REQUIRED TASK:
Render the lines below as a JSON list of strings, one string per line, leaving out any blank lines.

** begin DATA **

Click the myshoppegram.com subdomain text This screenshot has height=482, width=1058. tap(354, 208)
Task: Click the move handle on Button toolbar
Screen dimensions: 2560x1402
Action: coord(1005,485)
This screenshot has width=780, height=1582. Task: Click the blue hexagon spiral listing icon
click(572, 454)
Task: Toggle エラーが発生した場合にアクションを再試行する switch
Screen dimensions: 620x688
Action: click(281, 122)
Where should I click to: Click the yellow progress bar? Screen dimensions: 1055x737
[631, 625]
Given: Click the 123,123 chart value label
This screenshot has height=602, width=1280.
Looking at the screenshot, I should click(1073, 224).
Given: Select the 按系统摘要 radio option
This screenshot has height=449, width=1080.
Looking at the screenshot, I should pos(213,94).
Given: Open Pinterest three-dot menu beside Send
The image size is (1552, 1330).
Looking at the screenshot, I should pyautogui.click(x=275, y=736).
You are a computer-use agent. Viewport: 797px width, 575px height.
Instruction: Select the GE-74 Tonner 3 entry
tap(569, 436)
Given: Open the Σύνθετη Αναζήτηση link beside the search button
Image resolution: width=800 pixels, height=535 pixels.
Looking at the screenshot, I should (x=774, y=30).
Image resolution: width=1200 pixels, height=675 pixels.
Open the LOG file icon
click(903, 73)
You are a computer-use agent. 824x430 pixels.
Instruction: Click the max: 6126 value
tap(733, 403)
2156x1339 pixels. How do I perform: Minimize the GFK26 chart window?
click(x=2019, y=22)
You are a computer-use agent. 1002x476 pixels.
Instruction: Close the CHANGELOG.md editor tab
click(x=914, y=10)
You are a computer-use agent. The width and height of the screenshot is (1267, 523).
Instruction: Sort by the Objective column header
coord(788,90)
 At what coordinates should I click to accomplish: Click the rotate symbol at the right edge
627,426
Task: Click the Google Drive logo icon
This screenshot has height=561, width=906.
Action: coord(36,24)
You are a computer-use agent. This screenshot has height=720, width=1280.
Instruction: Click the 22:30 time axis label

** end DATA **

RESPONSE TO THIS TASK:
[
  "Click the myshoppegram.com subdomain text This screenshot has height=482, width=1058. tap(354, 208)",
  "Task: Click the move handle on Button toolbar",
  "Screen dimensions: 2560x1402",
  "Action: coord(1005,485)",
  "This screenshot has width=780, height=1582. Task: Click the blue hexagon spiral listing icon",
  "click(572, 454)",
  "Task: Toggle エラーが発生した場合にアクションを再試行する switch",
  "Screen dimensions: 620x688",
  "Action: click(281, 122)",
  "Where should I click to: Click the yellow progress bar? Screen dimensions: 1055x737",
  "[631, 625]",
  "Given: Click the 123,123 chart value label",
  "This screenshot has height=602, width=1280.",
  "Looking at the screenshot, I should click(1073, 224).",
  "Given: Select the 按系统摘要 radio option",
  "This screenshot has height=449, width=1080.",
  "Looking at the screenshot, I should pos(213,94).",
  "Given: Open Pinterest three-dot menu beside Send",
  "The image size is (1552, 1330).",
  "Looking at the screenshot, I should pyautogui.click(x=275, y=736).",
  "You are a computer-use agent. Viewport: 797px width, 575px height.",
  "Instruction: Select the GE-74 Tonner 3 entry",
  "tap(569, 436)",
  "Given: Open the Σύνθετη Αναζήτηση link beside the search button",
  "Image resolution: width=800 pixels, height=535 pixels.",
  "Looking at the screenshot, I should (x=774, y=30).",
  "Image resolution: width=1200 pixels, height=675 pixels.",
  "Open the LOG file icon",
  "click(903, 73)",
  "You are a computer-use agent. 824x430 pixels.",
  "Instruction: Click the max: 6126 value",
  "tap(733, 403)",
  "2156x1339 pixels. How do I perform: Minimize the GFK26 chart window?",
  "click(x=2019, y=22)",
  "You are a computer-use agent. 1002x476 pixels.",
  "Instruction: Close the CHANGELOG.md editor tab",
  "click(x=914, y=10)",
  "You are a computer-use agent. The width and height of the screenshot is (1267, 523).",
  "Instruction: Sort by the Objective column header",
  "coord(788,90)",
  " At what coordinates should I click to accomplish: Click the rotate symbol at the right edge",
  "627,426",
  "Task: Click the Google Drive logo icon",
  "This screenshot has height=561, width=906.",
  "Action: coord(36,24)",
  "You are a computer-use agent. This screenshot has height=720, width=1280.",
  "Instruction: Click the 22:30 time axis label"
]